Pits and Staffies are not the same thing. They are in Europe, where there bloodlines run together, but not here. There are four diff. breeds, American Pitbull Terrier, American Staffordshire Terrier, and The American Bully Dog, and American Staffordshire Bull Terrier.

Any help?


----------



## pugmom

ahhhhh....the age old question  J/K

I have a very hard time telling unless the two dogs are right next to each other...maybe a more experienced member like Spicey can give you a better idea.

as far a her color that could just as much be a APBT color as well since APBT are accepted in every color except Merrile.

Its hard to tell that a dog is a 100% anything with out papers (and sometimes even with )

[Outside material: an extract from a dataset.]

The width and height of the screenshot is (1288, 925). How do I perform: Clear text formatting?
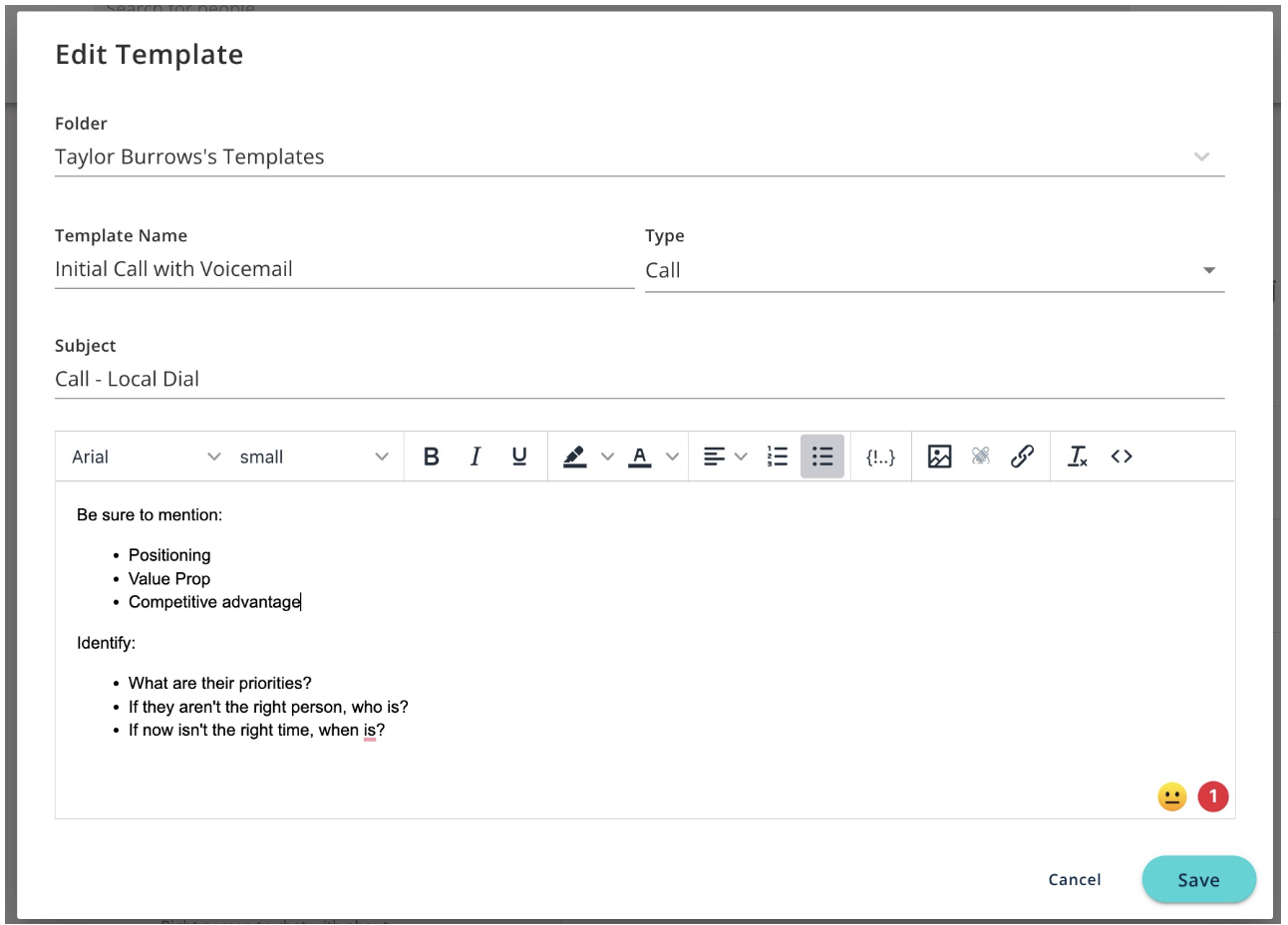point(1076,456)
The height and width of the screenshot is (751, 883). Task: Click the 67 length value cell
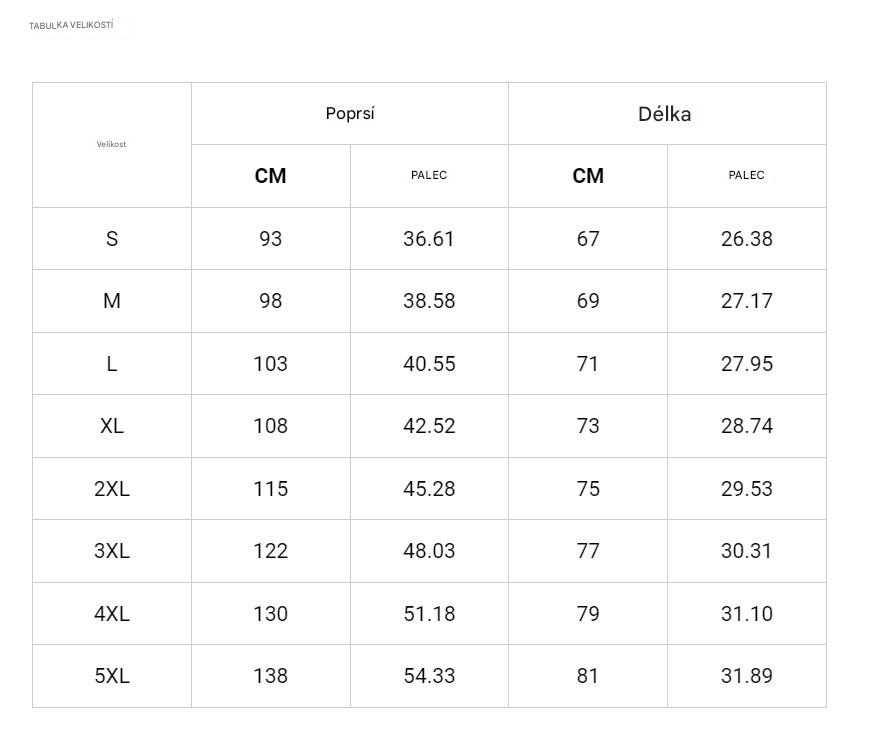[x=588, y=239]
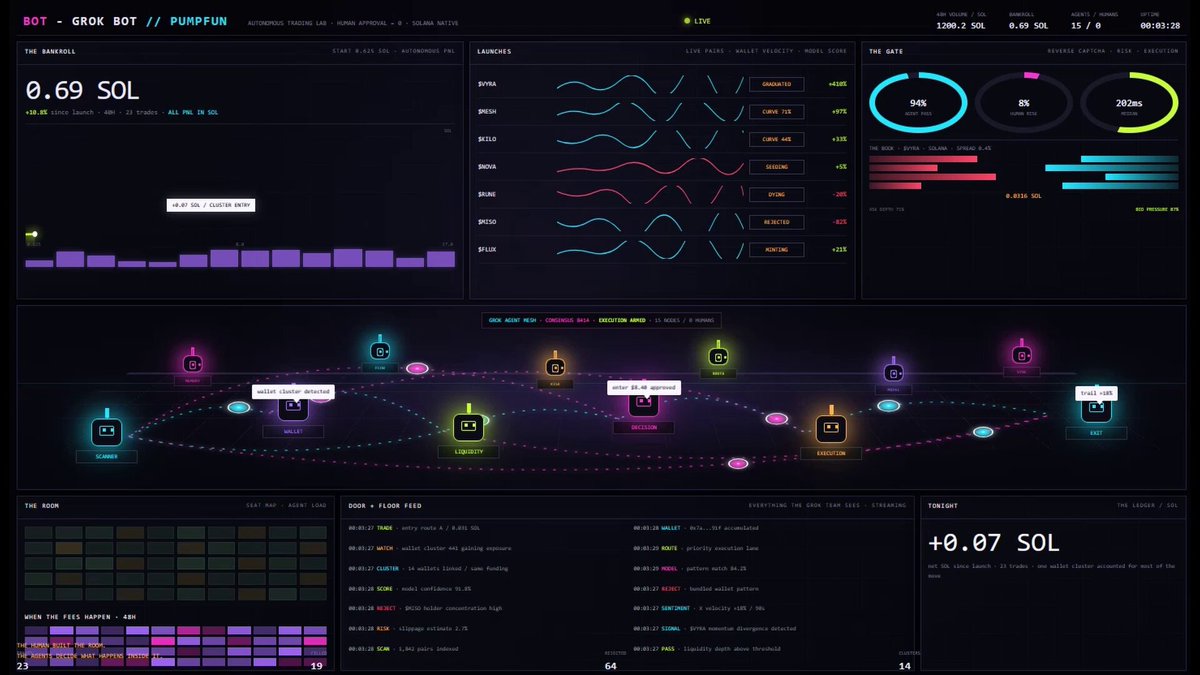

You pup is a very sweet looking girl


----------



## blackrose

> There are four diff. breeds, American Pitbull Terrier, American Staffordshire Terrier, and The American Bully Dog, and American Staffordshire Bull Terrier.


 Actually, it is the American Pit Bull Terrier, American Staffordshire Terrier, Staffordshire Bull Terrier, and then those pig mutt dogs that they call American Bullys. But I'm just nit picking.  I know what you mean. 

American Pit Bull Terriers and American Staffordshire Terriers can be dual registered, depending on how you do it. If I understand right, the UKC will allow AmStaffs to be registered as Pitties, but the AKC will not allow Pitties to be registered as AmStaffs. At least, that is what I have been told.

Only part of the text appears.